Aliados de Trump buscam reduzir tensões diplomáticas com Israel
O governo Trump tenta conter a desconfiança israelense sobre acordos com o Irã e a condução da guerra no Líbano.
Pontos principais
- O memorando de entendimento entre EUA e Irã gera receio em Israel sobre o fortalecimento da influência iraniana no Líbano.
- O governo Trump implementou um mecanismo de 'desconflito' no Líbano que exclui a participação direta de Israel.
- Benjamin Netanyahu mobilizou diplomatas para tentar influenciar as negociações americanas em Genebra.
- O Departamento de Estado planeja mediar a retirada israelense em troca da presença do exército libanês na região.
- Declarações críticas de Trump e JD Vance sobre a estratégia de Netanyahu elevaram incertezas sobre o apoio republicano.

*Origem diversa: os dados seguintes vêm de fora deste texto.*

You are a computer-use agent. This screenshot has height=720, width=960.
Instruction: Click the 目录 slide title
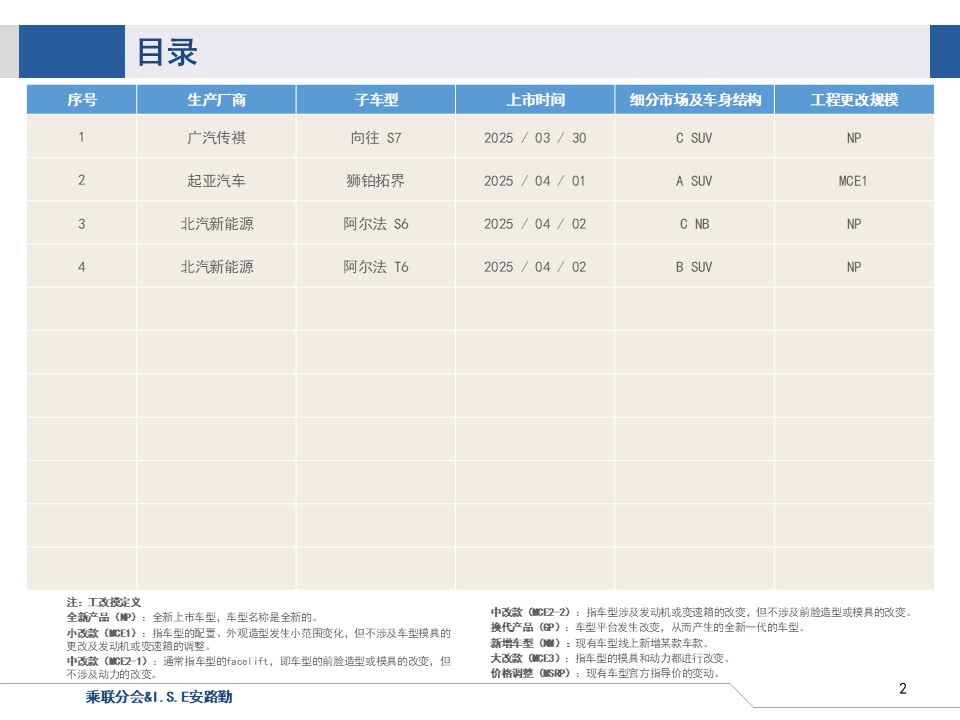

O governo do presidente Donald Trump enfrenta um desgaste diplomático com Israel, motivado por um memorando de entendimento com o Irã e críticas públicas à estratégia militar de Benjamin Netanyahu. A divergência sobre o desfecho da guerra no Líbano intensificou-se com a criação de um mecanismo de 'desconflito' que exclui Israel, gerando temores em Jerusalém de que os EUA estejam legitimando a influência iraniana e restringindo a liberdade de ação militar israelense contra o Hezbollah. Em resposta, Netanyahu mobilizou contatos próximos para tentar influenciar as negociações em Genebra, enquanto o Departamento de Estado busca mediar uma retirada gradual israelense em troca da presença do exército libanês. A situação é agravada por pesquisas que indicam um distanciamento da opinião pública americana em relação a Israel, forçando a administração Trump a equilibrar seus objetivos geopolíticos com o histórico compromisso de aliança.